Republicans stop efforts to bolster support for members of the National Guard and Reserve and their families. Particularly hard hit by increased operations tempo and overextension have been the members of the National Guard and Reserve and their families, yet Republican leaders’ decision to invoke cloture means that key amendments for reservists and families will likely not receive consideration:
- Improving support for reservists’ families. Senator Dayton has proposed an amendment to increase resources for assisting reservists’ families with child care and to expand National Guard and Reserve Family Assistance Centers. Senator Murray has also introduced an amendment to authorize the Secretary of Defense to provide child care funding for dispersed Guard and Reserve families that do not have access to on-base child care during deployments.
- Providing financial stability for activated reservists. Senator Durbin has filed an amendment to require the federal government to pay any federal employees mobilized for active service in the Guard or Reserve the difference between their civilian and military salaries. This amendment will allow the government to set an example for private employers in supporting our reservists during a time of conflict.
Republicans stop efforts to take weapons of mass destruction (WMD) out of the hands of terrorists. The President repeatedly asserts that WMD pose the gravest threat to our national security, yet Republican leaders’ decision to invoke cloture means that key nonproliferation amendments will likely not receive consideration:
- Effectively combating the spread of WMD. Senator Reid introduced an amendment to require the Administration to update and expand the National Strategy to Combat WMD to address the unfortunate progress by North Korea and Iran to expand its nuclear weapon ambitions and capabilities.
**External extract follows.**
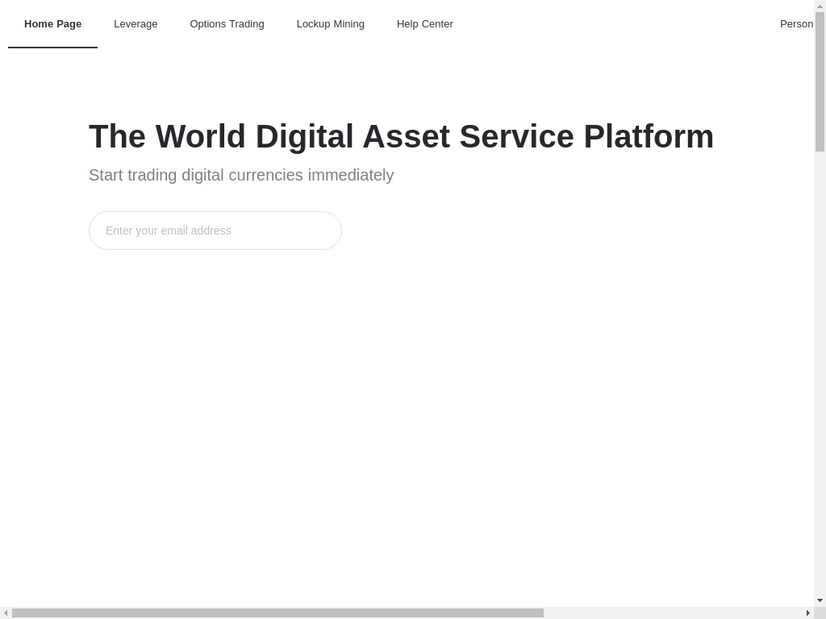The height and width of the screenshot is (619, 826).
Task: Visit the Help Center link
Action: [x=424, y=24]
- Confronting North Korea’s nuclear proliferation. Senator Reid has introduced an amendment to commission an unclassified report on the size and nature of North Korea’s nuclear capabilities and to call upon the Administration to fully empower U.S. negotiators to resolve the crisis at the next round of six-party talks.
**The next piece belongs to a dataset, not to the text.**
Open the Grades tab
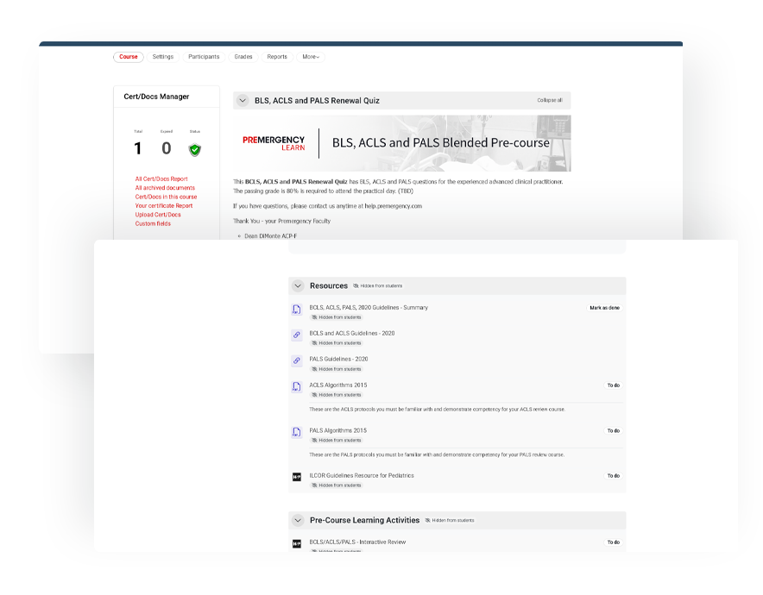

- Preventing terrorists from obtaining loose nuclear material. Senator Conrad introduced an amendment to make it our nation’s policy to undertake all necessary efforts to secure 100 percent of the former Soviet Union’s weapons-grade nuclear material by 2008.
Republicans stop efforts to improve our country’s ability to fight terrorists. Recent attacks in England and Egypt have highlighted al Qaeda’s continuing capabilities, yet Republican leaders’ decision to invoke cloture means that key anti-terrorism amendments will likely not receive consideration:
- Winning the Global War on Terrorism. Establishing metrics to assess performance and progress in the war on terrorism is critical to the ability of policymakers to know what is working and how the United States must improve its strategy. Senator Reid has introduced an amendment to create a commission to determine a set of metrics for measuring success and to assess current U.S. efforts in the war on terrorism.
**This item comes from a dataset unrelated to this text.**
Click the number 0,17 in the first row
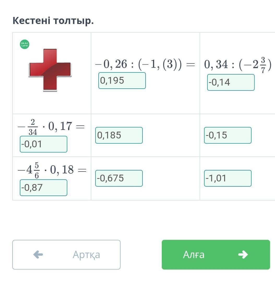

Republicans stop efforts to provide health care to veterans. Despite a dramatic influx of new veterans from Iraq and Afghanistan, Republican leaders’ decision to invoke cloture means that key amendments will likely not receive consideration:
- Guaranteeing adequate health care from the Department of Veterans’ Affairs (VA). Recently, VA Secretary Nicholson has testified that the VA may experience a total funding shortfall for Fiscal Years 2005 and 2006 as great as $4.5 billion dollars. To ensure that our veterans receive adequate health care, Senator Stabenow has offered an amendment to provide guaranteed health care funding for the VA each year.